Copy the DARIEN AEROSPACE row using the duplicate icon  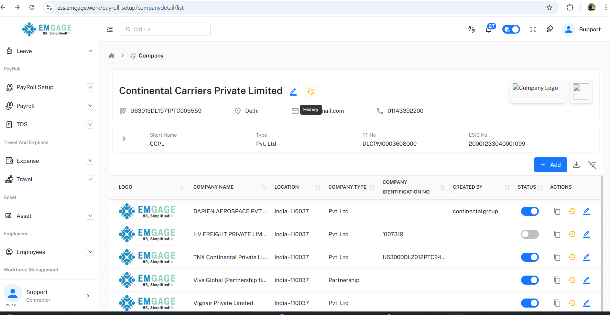pyautogui.click(x=557, y=211)
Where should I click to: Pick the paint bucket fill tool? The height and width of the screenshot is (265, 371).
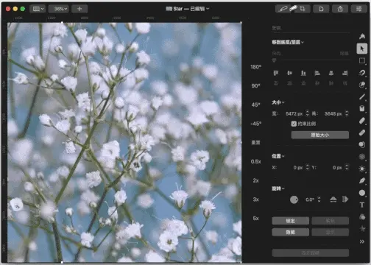point(362,108)
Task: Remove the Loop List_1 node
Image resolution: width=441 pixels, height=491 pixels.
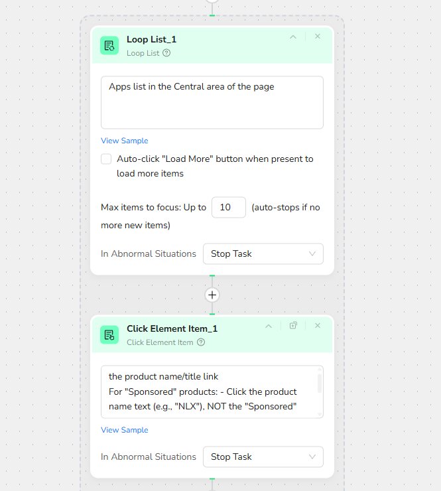Action: [x=318, y=36]
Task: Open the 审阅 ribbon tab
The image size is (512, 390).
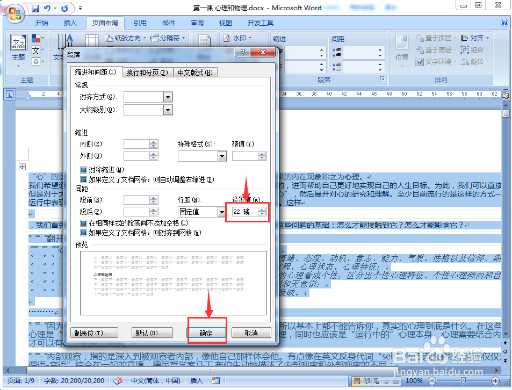Action: click(x=197, y=23)
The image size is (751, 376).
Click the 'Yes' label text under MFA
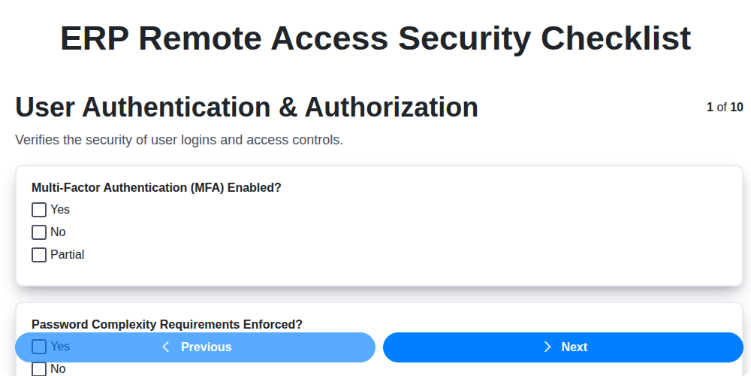pyautogui.click(x=60, y=210)
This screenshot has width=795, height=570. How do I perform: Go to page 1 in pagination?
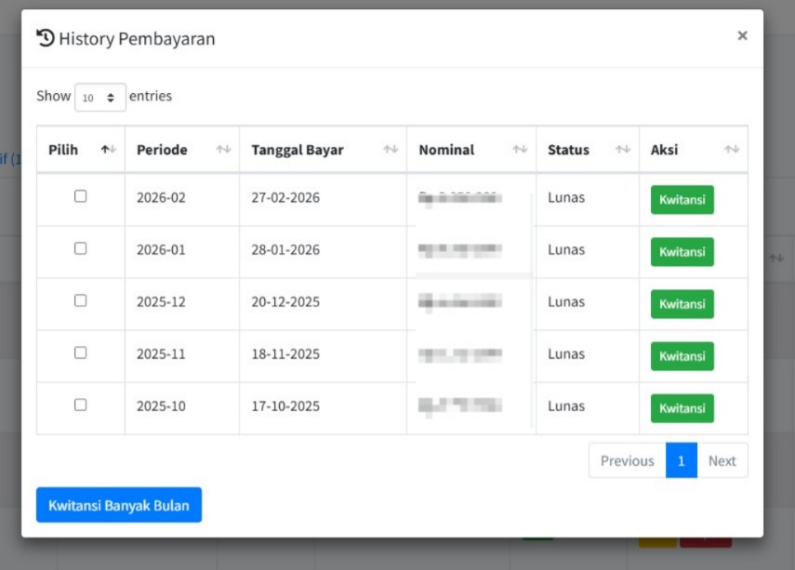pyautogui.click(x=682, y=460)
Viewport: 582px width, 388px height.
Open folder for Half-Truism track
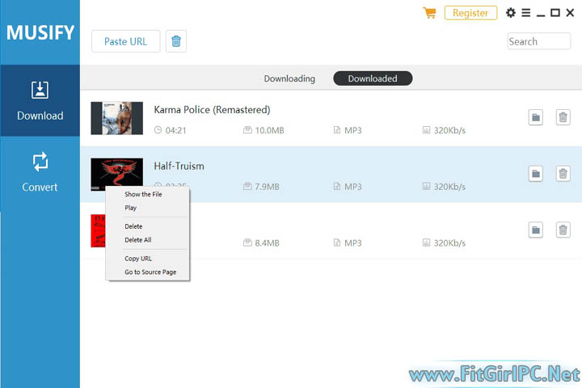[x=535, y=174]
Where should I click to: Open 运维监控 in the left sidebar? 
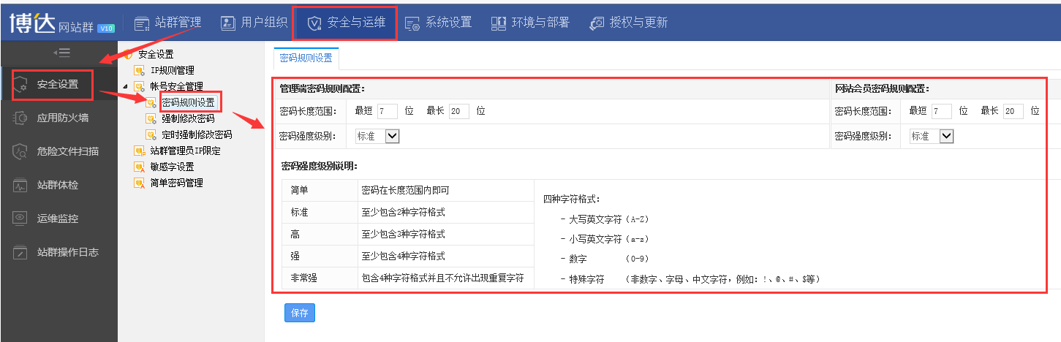click(57, 219)
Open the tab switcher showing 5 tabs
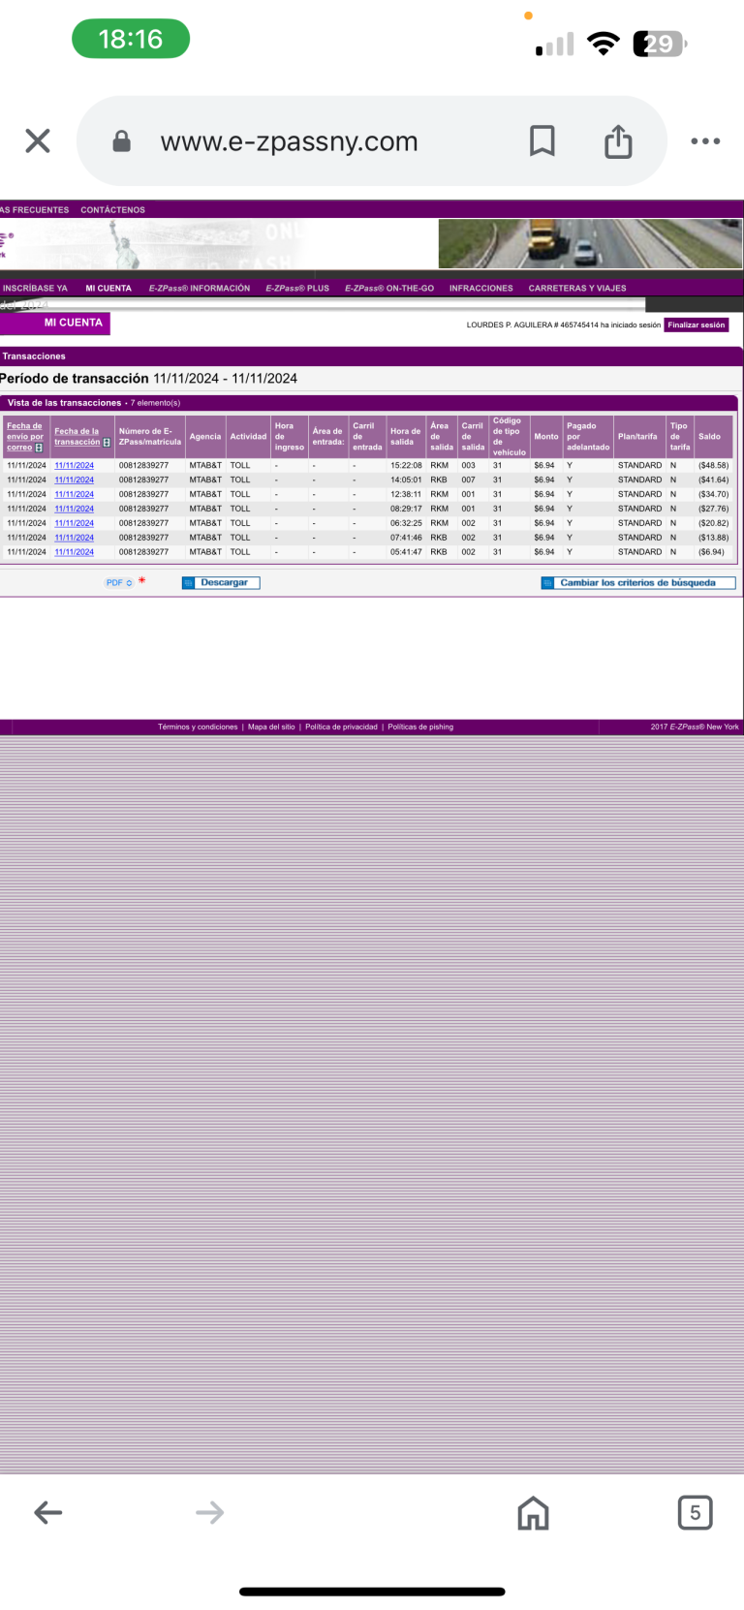 coord(695,1512)
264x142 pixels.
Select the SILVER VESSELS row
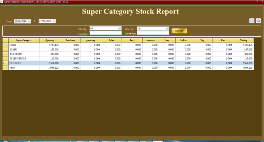[x=24, y=58]
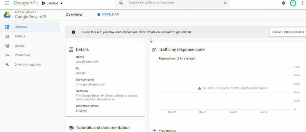Click the Metrics chart icon in sidebar
Screen dimensions: 306x132
[7, 37]
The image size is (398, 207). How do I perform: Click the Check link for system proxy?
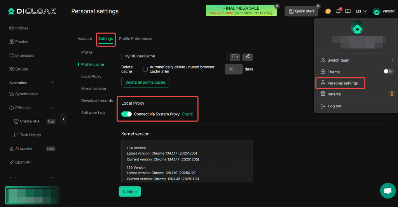pos(187,114)
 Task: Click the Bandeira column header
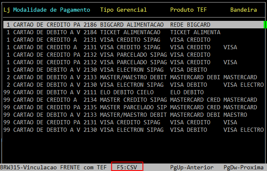(x=244, y=10)
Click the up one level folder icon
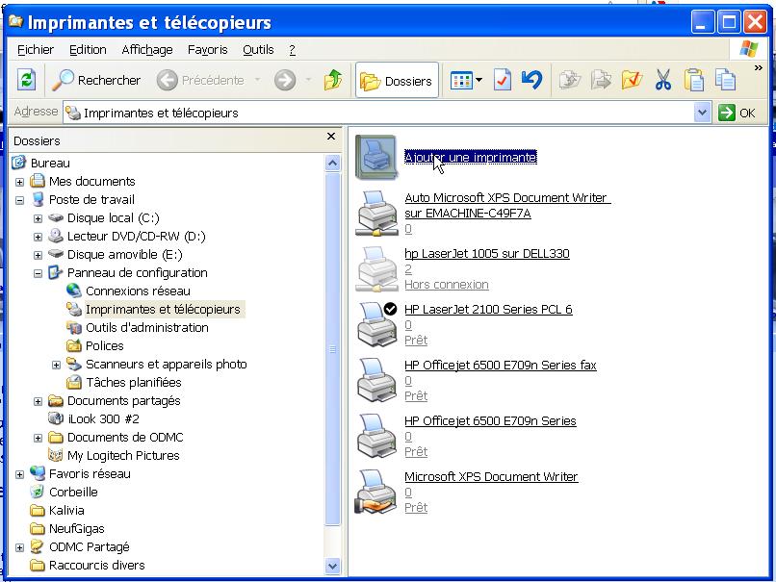 332,81
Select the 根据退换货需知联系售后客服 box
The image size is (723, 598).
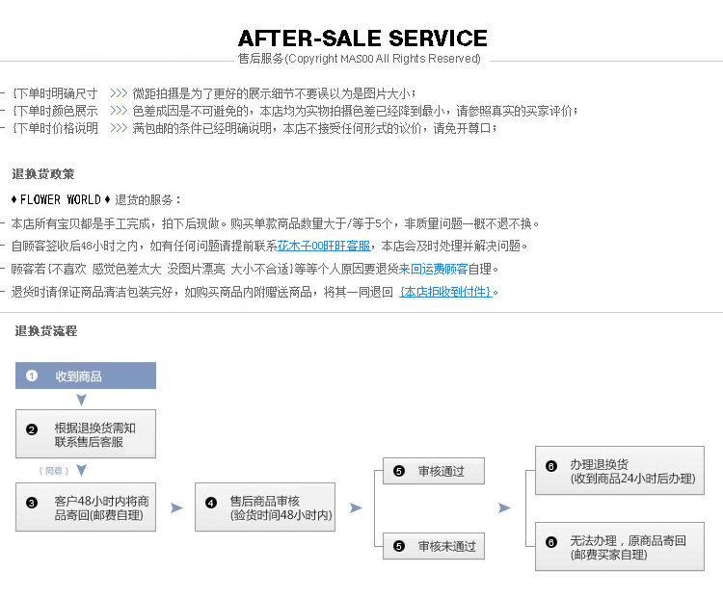[86, 434]
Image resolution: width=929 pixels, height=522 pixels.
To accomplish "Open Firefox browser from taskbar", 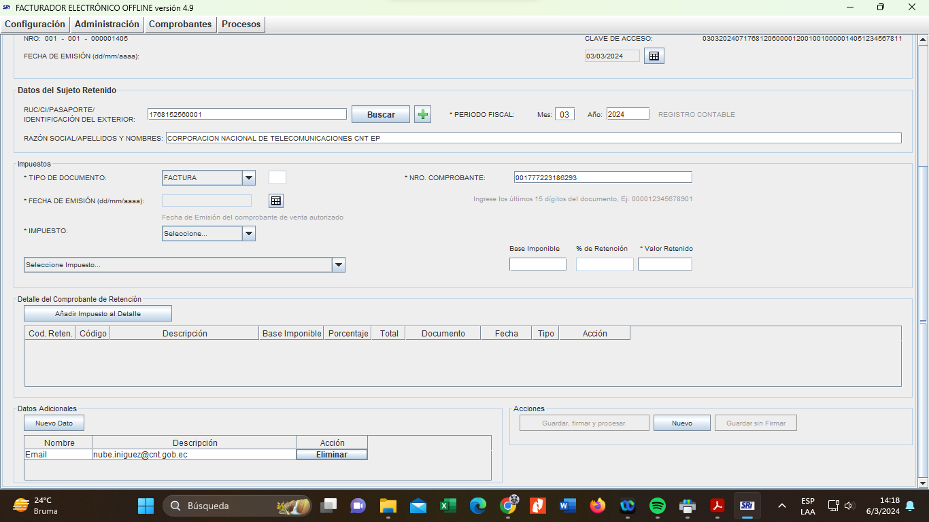I will pos(598,506).
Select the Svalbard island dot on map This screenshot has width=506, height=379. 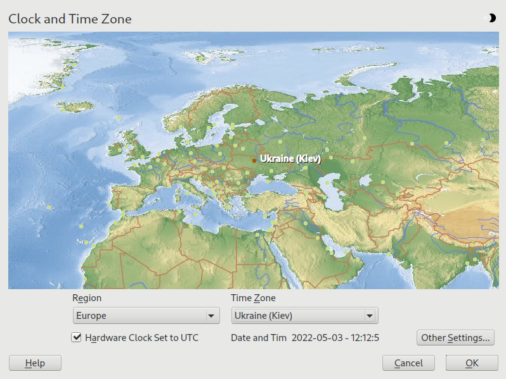(200, 59)
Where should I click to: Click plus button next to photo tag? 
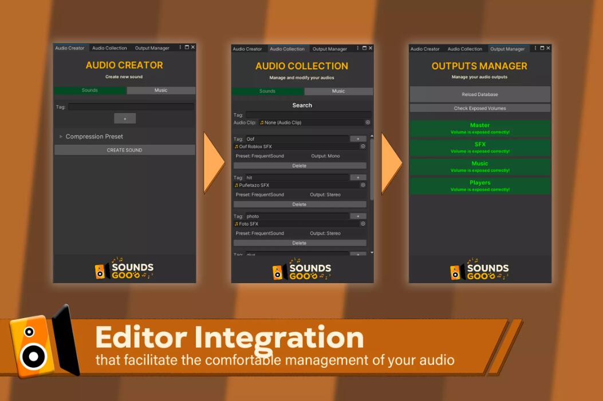pyautogui.click(x=358, y=216)
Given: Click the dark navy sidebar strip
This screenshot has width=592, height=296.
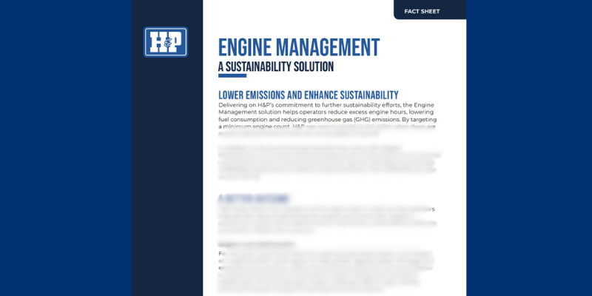Looking at the screenshot, I should click(x=167, y=185).
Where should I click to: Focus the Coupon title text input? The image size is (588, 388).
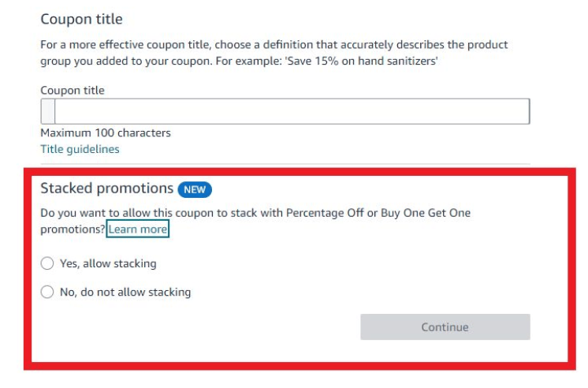(292, 111)
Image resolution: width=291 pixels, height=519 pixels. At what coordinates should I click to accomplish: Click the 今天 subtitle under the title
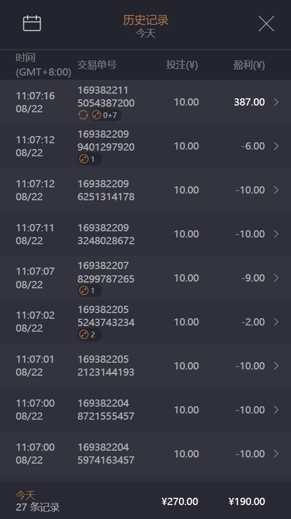146,34
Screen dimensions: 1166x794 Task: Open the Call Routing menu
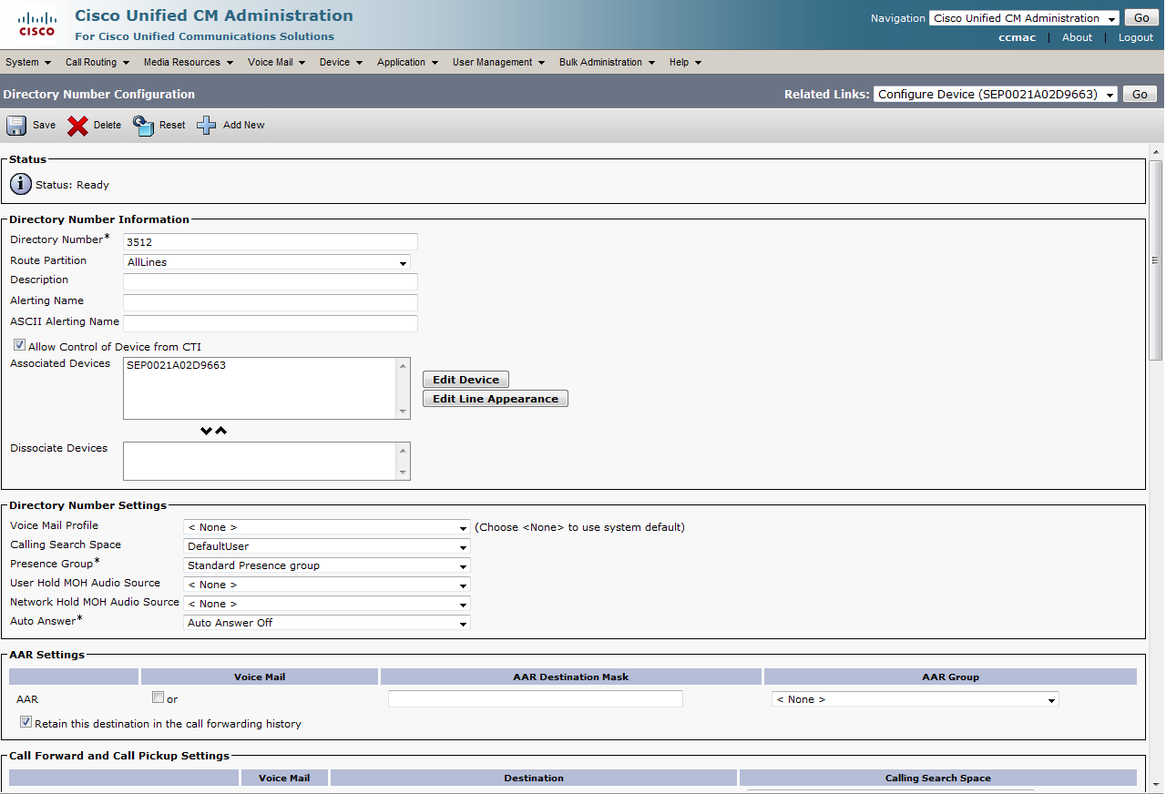click(x=97, y=62)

::::

- [Work to complete]:
Starting at the line that contains "Where should I click to: Click", write out every line through the end of the entries above exactly, and omit the pictures.

- [Exercise solution]:
Where should I click to: Click plus button next to photo tag? 
pyautogui.click(x=358, y=216)
Given: Click the dark navy sidebar strip
This screenshot has width=592, height=296.
Looking at the screenshot, I should click(x=167, y=185).
Where should I click to: Focus the Coupon title text input? The image size is (588, 388).
(292, 111)
Image resolution: width=291 pixels, height=519 pixels. At what coordinates should I click to accomplish: Click the 今天 subtitle under the title
146,34
Screen dimensions: 1166x794 Task: Open the Call Routing menu
click(x=97, y=62)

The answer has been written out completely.